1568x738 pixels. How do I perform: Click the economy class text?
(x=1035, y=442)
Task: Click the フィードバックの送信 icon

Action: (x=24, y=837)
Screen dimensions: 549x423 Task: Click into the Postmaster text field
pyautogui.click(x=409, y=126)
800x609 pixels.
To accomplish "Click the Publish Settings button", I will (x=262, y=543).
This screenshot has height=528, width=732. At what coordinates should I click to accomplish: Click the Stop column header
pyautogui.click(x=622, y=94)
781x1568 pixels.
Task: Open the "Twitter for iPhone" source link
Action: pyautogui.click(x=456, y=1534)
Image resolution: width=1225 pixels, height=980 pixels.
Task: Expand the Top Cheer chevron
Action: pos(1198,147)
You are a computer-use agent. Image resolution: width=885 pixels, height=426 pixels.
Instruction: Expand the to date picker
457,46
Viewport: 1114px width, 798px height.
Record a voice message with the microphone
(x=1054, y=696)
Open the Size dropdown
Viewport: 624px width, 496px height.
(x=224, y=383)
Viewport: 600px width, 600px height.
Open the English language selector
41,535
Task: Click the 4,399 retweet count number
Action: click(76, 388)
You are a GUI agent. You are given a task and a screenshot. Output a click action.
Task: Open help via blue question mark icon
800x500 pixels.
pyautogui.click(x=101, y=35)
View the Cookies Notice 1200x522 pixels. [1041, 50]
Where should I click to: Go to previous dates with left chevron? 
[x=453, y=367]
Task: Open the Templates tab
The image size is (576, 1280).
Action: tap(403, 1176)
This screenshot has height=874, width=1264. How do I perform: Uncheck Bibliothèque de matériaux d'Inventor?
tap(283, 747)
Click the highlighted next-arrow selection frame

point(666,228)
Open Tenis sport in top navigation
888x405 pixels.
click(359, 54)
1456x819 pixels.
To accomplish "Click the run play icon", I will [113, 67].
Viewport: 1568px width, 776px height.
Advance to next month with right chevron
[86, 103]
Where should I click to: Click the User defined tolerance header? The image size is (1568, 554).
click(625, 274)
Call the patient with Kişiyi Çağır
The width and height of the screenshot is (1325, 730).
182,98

****************************************

Take each line of the material above that holds the string "will" and copy it.

> Exercise answer
To accomplish "Click the Publish Settings button", I will (x=262, y=543).
To accomplish "Click the run play icon", I will [113, 67].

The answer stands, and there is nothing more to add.